Previous cost estimates for executing a 51% attack are added to the costs of owning a mining machine and electricity to arrive at the final figure. Abboud’s model, which is called the Rindex v2.0 model, assumes a leasing model instead of total ownership. The proliferation of forks, in which new cryptocurrencies that use the original’s algorithm are created, has popularized the leasing model. This means that machines that are already being used to mine one cryptocurrency can be multitasked to mine another using profits generated from the previous one. (See also: High Bitcoin Prices Boost Profits For Miners In China). 

For example, Ethereum Classic uses the same mining algorithm – ETHASH – as Ethereum. But the latter’s mining network and market valuation are bigger. Even with a small percentage of Ethereum’s overall network hash, a miner can still make substantial profits and plow them into instituting a 51% attack on Ethereum Classic. Based on Abboud’s calculations, miners with a 2.5% share of Ethereum’s network (approximately $380,000 in profits per day based on a $2 billion valuation) can use their generated funds for a 51% attack on Ethereum Classic. As mentioned earlier, other cryptocurrencies which have been forked or share the same mining algorithm are also vulnerable to similar attacks from miners.

What Do These Calculations Mean For The Crypto Ecosystem?   
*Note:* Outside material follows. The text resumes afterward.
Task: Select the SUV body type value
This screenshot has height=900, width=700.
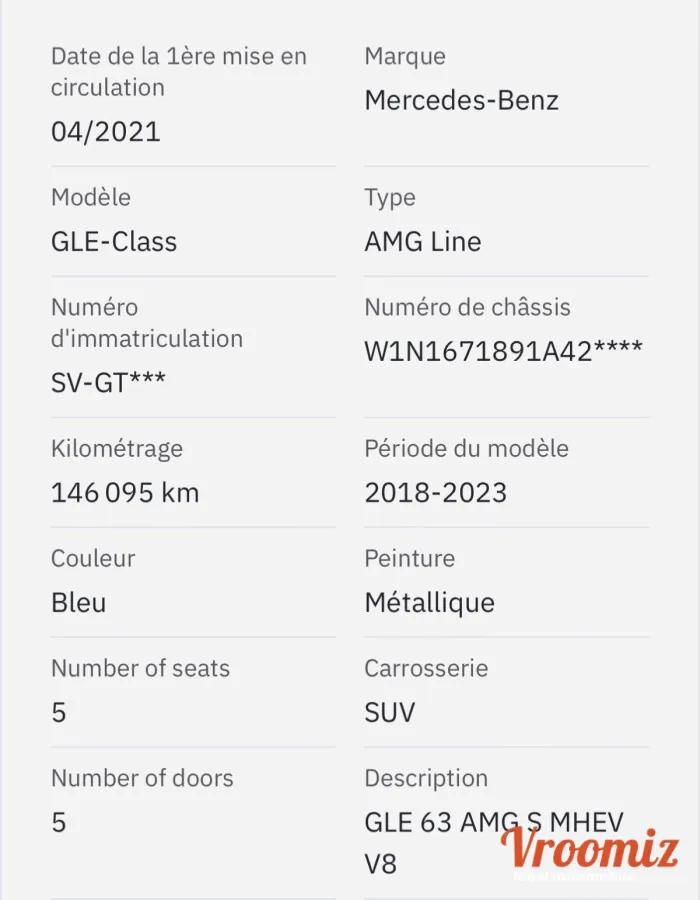Action: 389,713
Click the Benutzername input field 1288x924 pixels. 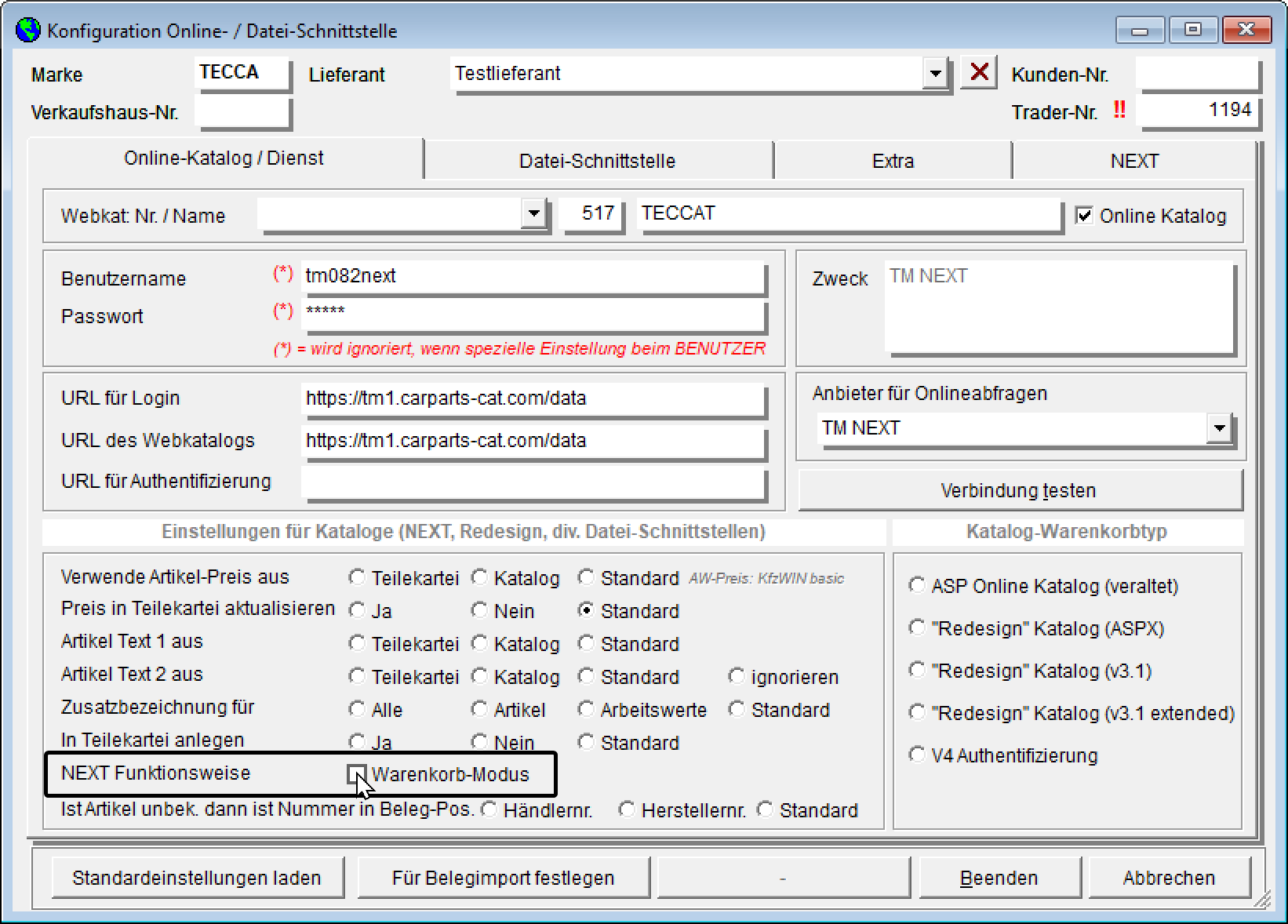(x=532, y=276)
The calculations are further proof of the inefficiencies inherent in the Proof of Work (PoW) algorithm, which relies on a supply of coins from miners to power a network. The algorithm has increasingly been criticized by experts and notable figures within the cryptocurrency ecosystem for several problems, from clogging of networks to governance problems. In fact, Ethereum is expected to move towards a Proof of Stake (PoS) algorithm that distributes rewards based on the number of coins held by a node, later this year. In addition to encouraging long-term investment into cryptocurrencies, the move towards PoS will help investors have a greater say in their future development direction.